« Hiver à Sokcho » d’Elisa Shua Dusapin
Coup de cœur – Rentrée littéraire 2016
Premier roman
« Sa valise à mes pieds, il a retiré son bonnet. Visage occidental. Yeux sombres. Cheveux peignés sur le côté. Son regard m’a traversée sans me voir. L’air ennuyé, il a demandé en anglais s’il pouvait rester quelques jours, le temps de trouver autre chose. Je lui ai donné un formulaire. Il m’a tendu son passeport pour que je le remplisse moi-même. Yan Kerrand, 1968, de Granville. Un Français. Il avait l’air plus jeune sur la photo, le visage moins creux. Je lui ai désigné mon crayon pour qu’il signe, il a sorti une plume de son manteau. Pendant que je l’enregistrais, il a retiré ses gants, les a posés sur le comptoir, a détaillé la poussière, la statuette de chat fixée au-dessus de l’ordinateur. Pour la première fois je ressentais le besoin de me justifier. Je n’étais pas responsable de la décrépitude de cet endroit. J’y travaillais depuis un mois seulement. »

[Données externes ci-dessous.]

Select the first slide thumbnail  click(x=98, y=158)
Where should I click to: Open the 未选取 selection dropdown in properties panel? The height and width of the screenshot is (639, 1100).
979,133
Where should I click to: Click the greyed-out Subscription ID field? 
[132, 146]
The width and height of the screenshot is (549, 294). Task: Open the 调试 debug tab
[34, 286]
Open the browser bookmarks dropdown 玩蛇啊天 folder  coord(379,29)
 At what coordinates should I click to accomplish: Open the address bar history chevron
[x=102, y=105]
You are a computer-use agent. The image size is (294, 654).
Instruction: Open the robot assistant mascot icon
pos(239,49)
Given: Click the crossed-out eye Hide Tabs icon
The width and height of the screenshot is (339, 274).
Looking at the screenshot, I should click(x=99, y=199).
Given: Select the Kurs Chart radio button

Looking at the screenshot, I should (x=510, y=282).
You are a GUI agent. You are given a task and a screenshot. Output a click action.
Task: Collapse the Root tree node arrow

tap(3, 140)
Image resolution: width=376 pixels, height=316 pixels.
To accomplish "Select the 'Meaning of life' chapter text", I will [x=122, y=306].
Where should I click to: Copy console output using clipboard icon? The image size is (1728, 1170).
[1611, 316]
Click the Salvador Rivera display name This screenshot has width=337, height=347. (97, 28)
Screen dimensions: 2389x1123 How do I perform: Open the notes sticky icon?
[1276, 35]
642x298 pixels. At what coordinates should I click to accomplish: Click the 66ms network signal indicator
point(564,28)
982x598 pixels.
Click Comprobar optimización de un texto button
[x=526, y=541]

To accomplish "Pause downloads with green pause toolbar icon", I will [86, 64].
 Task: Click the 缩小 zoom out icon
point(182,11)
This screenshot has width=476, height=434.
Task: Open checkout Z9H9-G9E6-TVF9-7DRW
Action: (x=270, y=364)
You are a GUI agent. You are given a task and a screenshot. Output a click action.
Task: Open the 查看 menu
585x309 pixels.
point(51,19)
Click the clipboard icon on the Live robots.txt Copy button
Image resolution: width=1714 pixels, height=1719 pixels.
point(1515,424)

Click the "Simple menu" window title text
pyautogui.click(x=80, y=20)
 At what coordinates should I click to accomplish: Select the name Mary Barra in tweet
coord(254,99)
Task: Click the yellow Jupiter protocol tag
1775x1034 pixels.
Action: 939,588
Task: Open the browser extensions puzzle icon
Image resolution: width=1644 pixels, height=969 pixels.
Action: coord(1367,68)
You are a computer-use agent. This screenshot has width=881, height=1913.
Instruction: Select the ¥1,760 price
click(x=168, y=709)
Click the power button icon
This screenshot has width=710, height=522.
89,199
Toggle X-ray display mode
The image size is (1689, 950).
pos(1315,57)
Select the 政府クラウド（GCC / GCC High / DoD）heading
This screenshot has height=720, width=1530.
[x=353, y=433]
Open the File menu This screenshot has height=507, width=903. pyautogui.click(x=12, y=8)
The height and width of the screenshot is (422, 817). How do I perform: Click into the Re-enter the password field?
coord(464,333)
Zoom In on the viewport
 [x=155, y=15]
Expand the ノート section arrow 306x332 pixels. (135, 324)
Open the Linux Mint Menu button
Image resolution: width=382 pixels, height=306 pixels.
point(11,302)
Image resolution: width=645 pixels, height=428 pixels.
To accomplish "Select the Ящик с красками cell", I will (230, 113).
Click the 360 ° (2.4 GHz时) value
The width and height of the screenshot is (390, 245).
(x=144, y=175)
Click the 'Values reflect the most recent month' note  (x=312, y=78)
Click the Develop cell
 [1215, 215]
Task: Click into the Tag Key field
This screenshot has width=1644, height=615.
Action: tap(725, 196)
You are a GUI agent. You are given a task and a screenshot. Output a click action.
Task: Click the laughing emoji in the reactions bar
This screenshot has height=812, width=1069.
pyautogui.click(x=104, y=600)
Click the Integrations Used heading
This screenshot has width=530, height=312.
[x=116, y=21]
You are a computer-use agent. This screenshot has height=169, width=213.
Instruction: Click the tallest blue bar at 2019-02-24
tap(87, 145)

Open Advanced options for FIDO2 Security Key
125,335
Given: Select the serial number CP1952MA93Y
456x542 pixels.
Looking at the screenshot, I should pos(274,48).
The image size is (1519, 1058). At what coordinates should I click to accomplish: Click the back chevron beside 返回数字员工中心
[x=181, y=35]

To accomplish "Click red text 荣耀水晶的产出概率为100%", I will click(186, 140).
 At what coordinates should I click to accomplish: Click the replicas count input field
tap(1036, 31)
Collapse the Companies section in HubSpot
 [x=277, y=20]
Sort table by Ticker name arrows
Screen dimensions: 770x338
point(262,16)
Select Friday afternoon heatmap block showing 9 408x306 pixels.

Yann Kerrand, un normand auteur de BD, débarque à Sokcho, station balnéaire sud-coréenne, proche de la frontière avec la Corée du Nord. La narratrice, jeune femme coréenne mais d’origine française par son père, l’accueille à l’hôtel où elle travaille. Elle se demande ce qu’un Français fait dans ce lieu reculé en plein hiver. Au fil des jours, des semaines, elle se rapproche de Yann mais toujours avec beaucoup de réserve, de pudeur. Ils parlent peu mais les sentiments émergent et peinent à rester enfouis.
Elisa Shua Dusapin nous livre un premier roman d’une grande beauté. Elle arrive en peu de pages et avec une économie de mots à nous transmettre au plus juste les émotions de ces personnages pourtant si réservés. Je me suis sentie très proches d’eux. L’écriture est d’une grande élégance, finesse. C’est un roman d’une grande douceur mais aussi avec une belle part de sensualité, attisée justement par cette écriture dépouillée.
Une très belle découverte et un joli coup de coeur.
Elisa Shua Dusapin – Hiver à Sokcho – Editions Zoé – 140p.